Microinjection of an antibody against HSP 72 in keratinocytes to study acute UV injury

• Published in: Experimental dermatology Vol. 8; no. 4; pp. 247 - 253
• Main Authors: Bayerl, C., Jung, E. G.
• Format: Journal Article Conference Proceeding
• Language: English
• Published: Oxford, UK Blackwell Publishing Ltd 01.08.1999; Blackwell
• Subjects: Antibodies, Monoclonal - immunology; Antibodies, Monoclonal - pharmacology; Biological and medical sciences; Cell Survival - physiology; Cells, Cultured; Dose-Response Relationship, Radiation; Fundamental and applied biological sciences. Psychology; heat shock protein 72; Heat-Shock Proteins - immunology; Heat-Shock Proteins - physiology; HSP72 Heat-Shock Proteins; human skin; Humans; Immunohistochemistry; Inflammation; keratinocytes; Keratinocytes - drug effects; Keratinocytes - physiology; Keratinocytes - radiation effects; microinjection; Microinjections; Molecular and cellular biology; Reference Values; Skin - injuries; Skin - metabolism; Skin - pathology; Skin - radiation effects; Ultraviolet Rays; UV irradiation; Wounds, Nonpenetrating - metabolism; Wounds, Nonpenetrating - pathology; Human; Cell culture; Ultraviolet radiation; Microinjection; Antibody; Heat shock protein; Keratinocyte; Inflammation; Models
• ISSN: 0906-6705; 1600-0625
• DOI: 10.1111/j.1600-0625.1999.tb00378.x

First, a method of microinjection of antibodies in primary human keratinocytes in culture was established. Second, in acute UV irradiation, the physiological role of heat shock protein (HSP) 72 in keratinocytes was studied with this method. Primary human keratinocytes in culture were injected with “controls” as fluorescent dyes, phosphate buffered saline (PBS), an irrelevant secondary antibody and an antibody against a protein with known protective function in UV erythema, HSP 72. UV irradiation was applied and survival, colony forming and immunohistochemistry for injected and non‐injected keratinocytes were evaluated in a time course. Puncturing the plasma membrane with injections of “controls” as FITC, PBS and the IgG anti‐mouse antibody did not result in reflux of injected material or any alteration in morphology or colony‐forming ability for 24 h. Keratinocytes injected with an mAb to HSP 72 without UV irradiation survived microinjection for up to 12 days, while surprisingly, more than double of injected and irradiated ones died after 12 h compared to not injected and irradiated ones.

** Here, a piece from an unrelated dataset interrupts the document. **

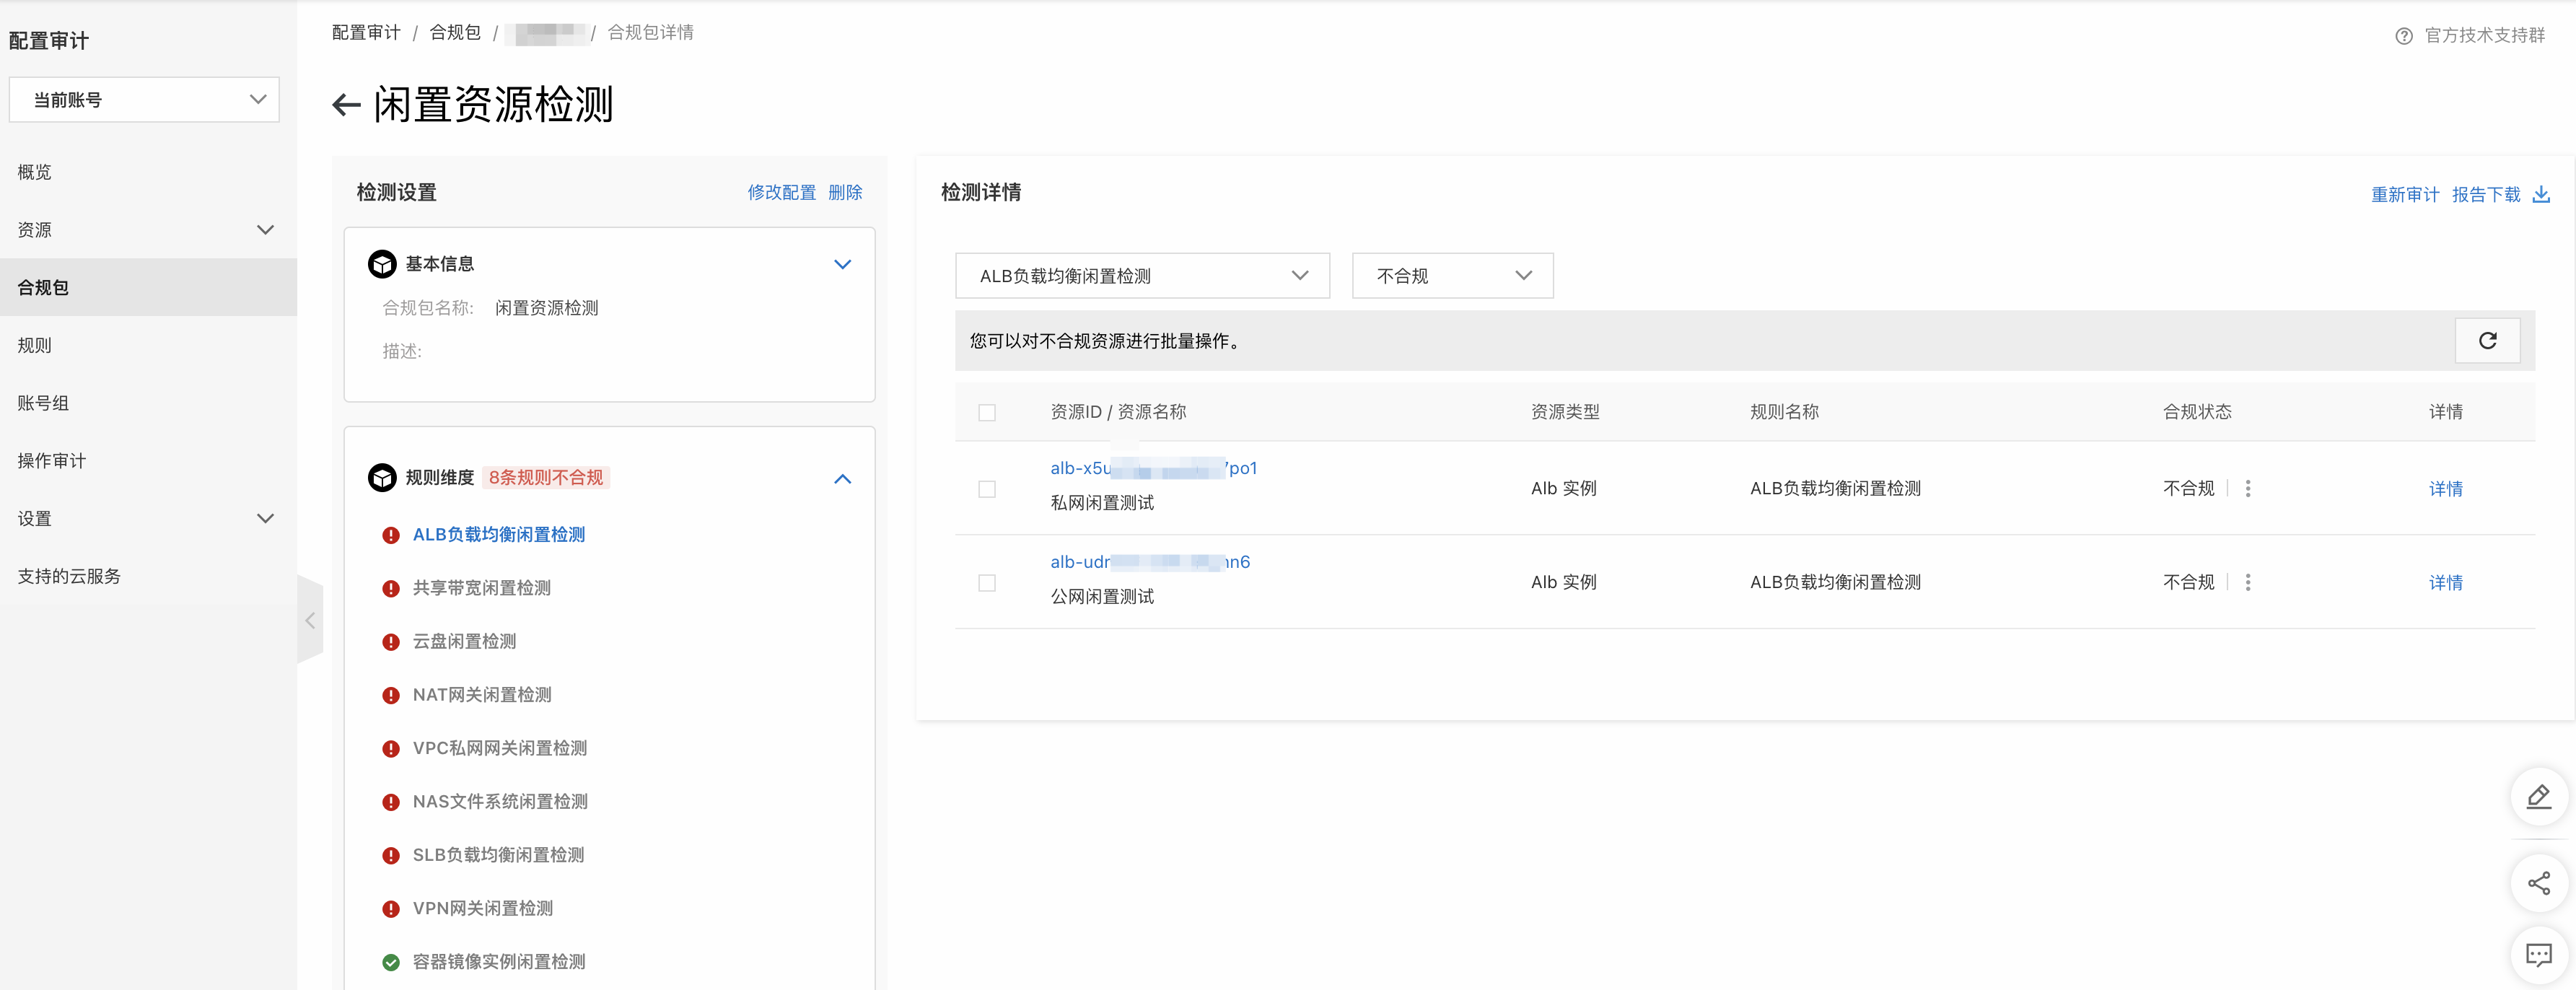
Task: Open the 不合规 compliance status dropdown
Action: [1452, 276]
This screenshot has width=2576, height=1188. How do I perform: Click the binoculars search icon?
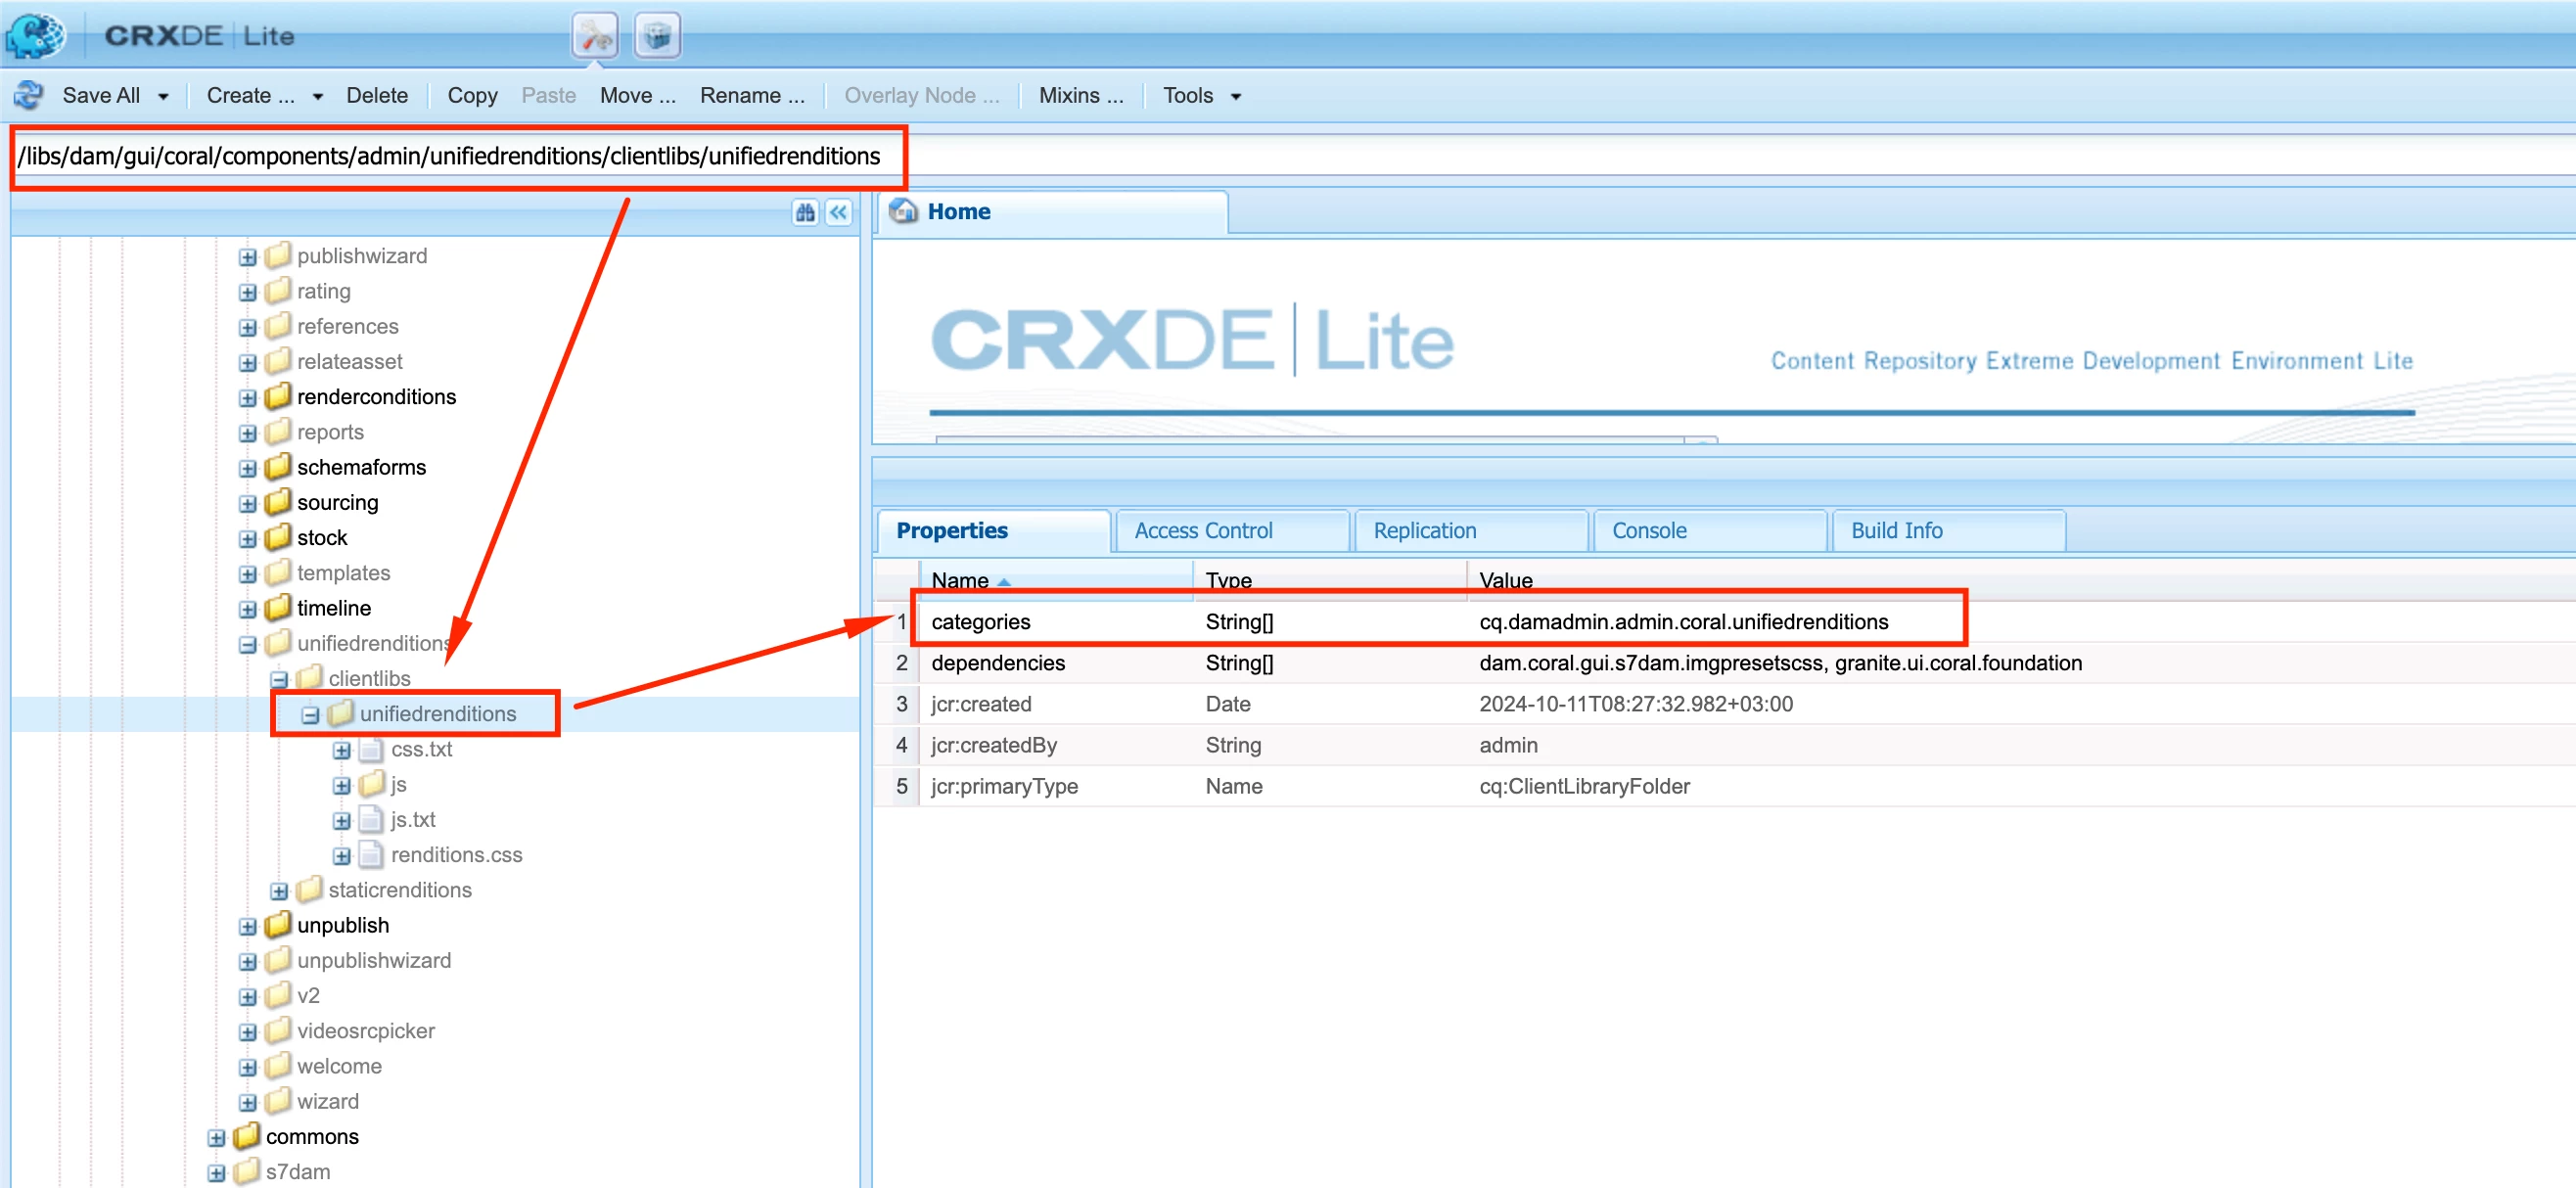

Moreover, microinjection of the antibody to HSP 72 in the nucleus resulted in a loss of the immunohistochemical labeling for HSP 72 in these cells after 12 h. Microinjection of the “controls” did not harm the survival, forming of colonies and expression of HSP 72 in keratinocytes for 24 h. In contrast, microinjection of an mAb against HSP 72 led to an increase in cell death after UV irradiation, confirming that HSP 72 is important for UV protection. Microinjection of antibodies in human keratinocytes in culture might allow the study of the physiological role of some proteins.